**** ENTRIES PROVIDED
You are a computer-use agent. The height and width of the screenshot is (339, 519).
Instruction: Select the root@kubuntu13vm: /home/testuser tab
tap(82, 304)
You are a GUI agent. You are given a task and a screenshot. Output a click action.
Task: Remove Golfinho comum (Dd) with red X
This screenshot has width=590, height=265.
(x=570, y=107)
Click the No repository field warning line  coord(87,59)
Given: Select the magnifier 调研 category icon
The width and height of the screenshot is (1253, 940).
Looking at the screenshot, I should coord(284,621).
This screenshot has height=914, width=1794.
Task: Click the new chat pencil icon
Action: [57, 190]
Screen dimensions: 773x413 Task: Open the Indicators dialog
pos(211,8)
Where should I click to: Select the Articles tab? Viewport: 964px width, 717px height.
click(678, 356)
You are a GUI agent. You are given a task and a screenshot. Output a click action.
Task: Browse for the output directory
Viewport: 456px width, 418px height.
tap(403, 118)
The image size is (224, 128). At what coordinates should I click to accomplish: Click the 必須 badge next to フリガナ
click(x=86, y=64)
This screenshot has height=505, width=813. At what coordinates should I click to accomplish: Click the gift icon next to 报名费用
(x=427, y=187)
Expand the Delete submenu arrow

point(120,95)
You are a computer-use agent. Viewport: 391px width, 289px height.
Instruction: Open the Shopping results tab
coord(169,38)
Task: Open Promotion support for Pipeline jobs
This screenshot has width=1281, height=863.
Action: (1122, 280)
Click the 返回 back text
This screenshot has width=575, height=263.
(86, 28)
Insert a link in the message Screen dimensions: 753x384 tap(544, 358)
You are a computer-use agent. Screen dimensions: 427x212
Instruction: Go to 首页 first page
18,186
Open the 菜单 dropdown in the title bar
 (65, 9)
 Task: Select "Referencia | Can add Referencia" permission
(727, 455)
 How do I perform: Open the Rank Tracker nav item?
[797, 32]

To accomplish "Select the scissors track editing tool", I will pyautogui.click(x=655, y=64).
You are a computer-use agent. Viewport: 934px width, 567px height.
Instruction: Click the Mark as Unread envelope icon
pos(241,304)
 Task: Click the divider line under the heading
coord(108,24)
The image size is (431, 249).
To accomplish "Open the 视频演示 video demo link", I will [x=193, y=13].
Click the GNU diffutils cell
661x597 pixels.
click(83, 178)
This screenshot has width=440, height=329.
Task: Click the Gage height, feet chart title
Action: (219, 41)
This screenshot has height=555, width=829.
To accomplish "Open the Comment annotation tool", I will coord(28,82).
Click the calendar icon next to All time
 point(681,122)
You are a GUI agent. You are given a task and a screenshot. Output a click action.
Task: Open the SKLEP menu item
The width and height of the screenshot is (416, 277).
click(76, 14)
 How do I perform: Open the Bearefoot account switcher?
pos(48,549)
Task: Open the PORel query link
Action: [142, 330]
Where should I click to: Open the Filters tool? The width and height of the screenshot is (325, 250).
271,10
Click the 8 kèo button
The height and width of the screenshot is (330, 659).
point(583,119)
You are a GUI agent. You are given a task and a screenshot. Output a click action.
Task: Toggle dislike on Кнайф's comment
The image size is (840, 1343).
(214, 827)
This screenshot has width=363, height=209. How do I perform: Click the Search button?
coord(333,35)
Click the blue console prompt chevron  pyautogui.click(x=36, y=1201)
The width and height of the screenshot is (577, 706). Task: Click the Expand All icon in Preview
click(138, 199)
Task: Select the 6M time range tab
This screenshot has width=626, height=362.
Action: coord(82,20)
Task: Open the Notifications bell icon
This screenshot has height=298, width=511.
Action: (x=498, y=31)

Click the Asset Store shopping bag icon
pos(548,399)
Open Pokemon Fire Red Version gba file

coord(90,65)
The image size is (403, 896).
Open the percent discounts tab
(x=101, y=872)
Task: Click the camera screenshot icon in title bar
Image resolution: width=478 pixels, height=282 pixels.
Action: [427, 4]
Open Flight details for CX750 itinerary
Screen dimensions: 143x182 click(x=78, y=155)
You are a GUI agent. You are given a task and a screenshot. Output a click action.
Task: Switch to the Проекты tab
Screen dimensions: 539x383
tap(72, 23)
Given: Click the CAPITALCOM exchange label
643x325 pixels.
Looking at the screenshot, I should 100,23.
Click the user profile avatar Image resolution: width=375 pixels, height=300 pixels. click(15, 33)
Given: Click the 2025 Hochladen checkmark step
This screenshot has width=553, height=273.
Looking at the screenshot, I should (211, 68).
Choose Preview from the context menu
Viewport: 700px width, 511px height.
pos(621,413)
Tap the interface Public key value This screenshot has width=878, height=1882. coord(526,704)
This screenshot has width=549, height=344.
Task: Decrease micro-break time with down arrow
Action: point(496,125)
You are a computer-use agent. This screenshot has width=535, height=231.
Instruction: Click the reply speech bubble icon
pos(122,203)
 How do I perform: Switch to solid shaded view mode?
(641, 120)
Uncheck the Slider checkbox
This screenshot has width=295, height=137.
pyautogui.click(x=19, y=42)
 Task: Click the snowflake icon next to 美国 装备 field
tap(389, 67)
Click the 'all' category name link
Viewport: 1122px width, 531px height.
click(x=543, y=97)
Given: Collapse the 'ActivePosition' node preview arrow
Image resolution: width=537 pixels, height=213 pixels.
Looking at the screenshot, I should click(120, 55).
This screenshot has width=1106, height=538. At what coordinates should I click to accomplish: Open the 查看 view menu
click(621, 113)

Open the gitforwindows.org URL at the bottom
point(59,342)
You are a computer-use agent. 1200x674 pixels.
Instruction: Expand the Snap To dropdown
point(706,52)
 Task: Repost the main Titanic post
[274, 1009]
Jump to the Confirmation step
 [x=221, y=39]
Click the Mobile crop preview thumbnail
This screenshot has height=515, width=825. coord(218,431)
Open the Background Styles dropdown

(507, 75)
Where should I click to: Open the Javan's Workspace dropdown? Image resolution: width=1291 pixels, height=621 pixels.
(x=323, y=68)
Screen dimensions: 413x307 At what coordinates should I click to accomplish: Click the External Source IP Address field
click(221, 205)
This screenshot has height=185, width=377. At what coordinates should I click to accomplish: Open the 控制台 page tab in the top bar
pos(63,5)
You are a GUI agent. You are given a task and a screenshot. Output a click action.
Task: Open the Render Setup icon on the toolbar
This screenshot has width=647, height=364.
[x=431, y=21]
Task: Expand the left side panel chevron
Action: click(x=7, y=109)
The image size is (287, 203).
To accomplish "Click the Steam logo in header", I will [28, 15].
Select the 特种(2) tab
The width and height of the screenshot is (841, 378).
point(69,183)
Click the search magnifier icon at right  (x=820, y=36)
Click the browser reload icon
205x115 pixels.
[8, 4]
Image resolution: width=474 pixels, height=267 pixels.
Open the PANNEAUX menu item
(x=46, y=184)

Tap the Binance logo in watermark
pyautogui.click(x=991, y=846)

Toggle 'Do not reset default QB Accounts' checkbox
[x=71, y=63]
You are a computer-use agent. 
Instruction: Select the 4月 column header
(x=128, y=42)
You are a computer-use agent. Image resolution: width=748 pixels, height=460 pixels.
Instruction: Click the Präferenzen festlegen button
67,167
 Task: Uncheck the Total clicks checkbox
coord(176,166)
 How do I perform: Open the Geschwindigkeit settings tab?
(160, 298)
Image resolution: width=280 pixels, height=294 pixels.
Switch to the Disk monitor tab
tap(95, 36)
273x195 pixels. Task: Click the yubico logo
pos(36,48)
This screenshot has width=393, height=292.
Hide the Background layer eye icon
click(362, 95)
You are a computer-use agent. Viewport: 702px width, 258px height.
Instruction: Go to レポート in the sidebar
********
→ **WORK ORDER**
Find out how many lines in the listing contain the string "computer". Give the number alone.

→ **SOLUTION TO THE EXERCISE**
9